Work to be completed
A faithful retyping of every entry below is wanted, with images left out.

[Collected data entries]
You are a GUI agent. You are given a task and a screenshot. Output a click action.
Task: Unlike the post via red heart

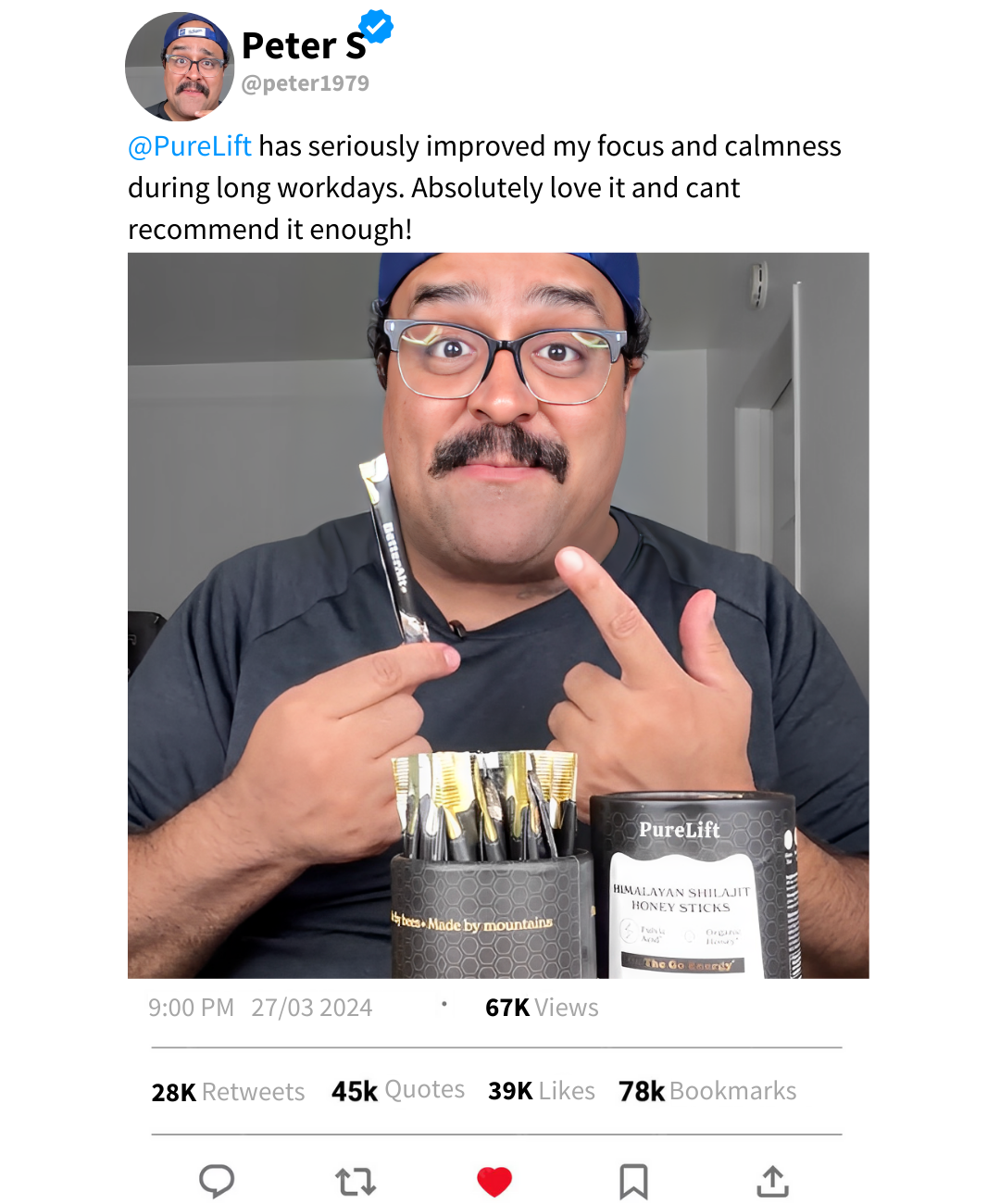coord(494,1182)
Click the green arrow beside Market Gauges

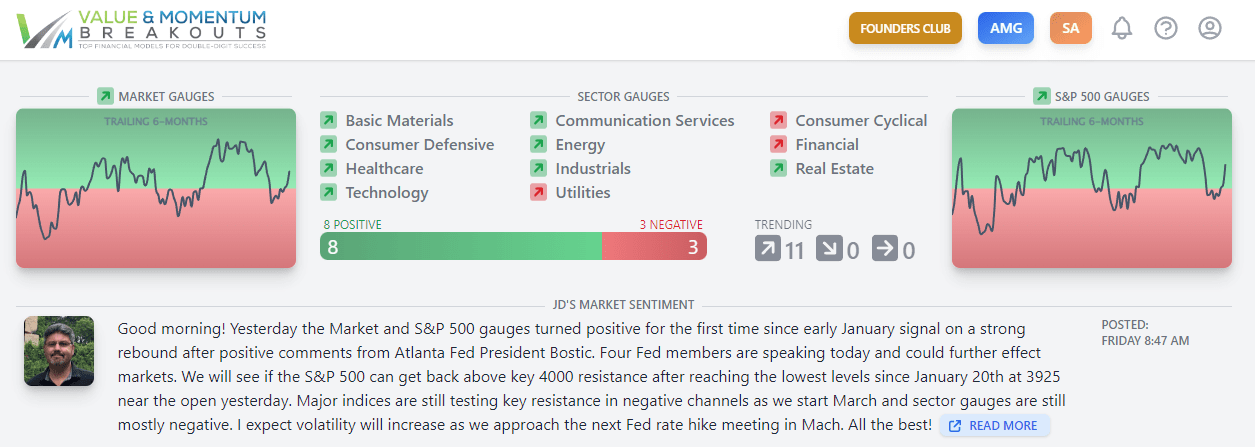point(105,96)
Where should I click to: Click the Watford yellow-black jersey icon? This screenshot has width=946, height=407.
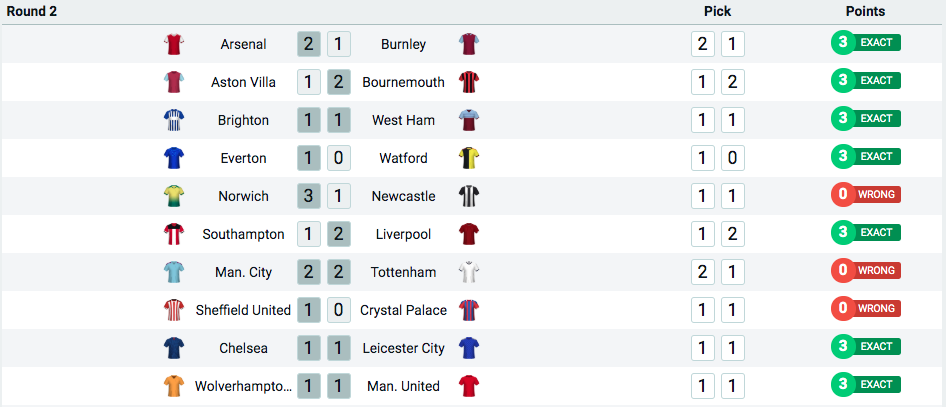(x=468, y=158)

Task response
You are a GUI agent. You are given a task and a screenshot. Output a click action.
Task: Unlike the post via red heart

coord(494,1182)
Click the green arrow beside Market Gauges

point(105,96)
Where should I click to: Click the Watford yellow-black jersey icon? This screenshot has width=946, height=407.
(x=468, y=158)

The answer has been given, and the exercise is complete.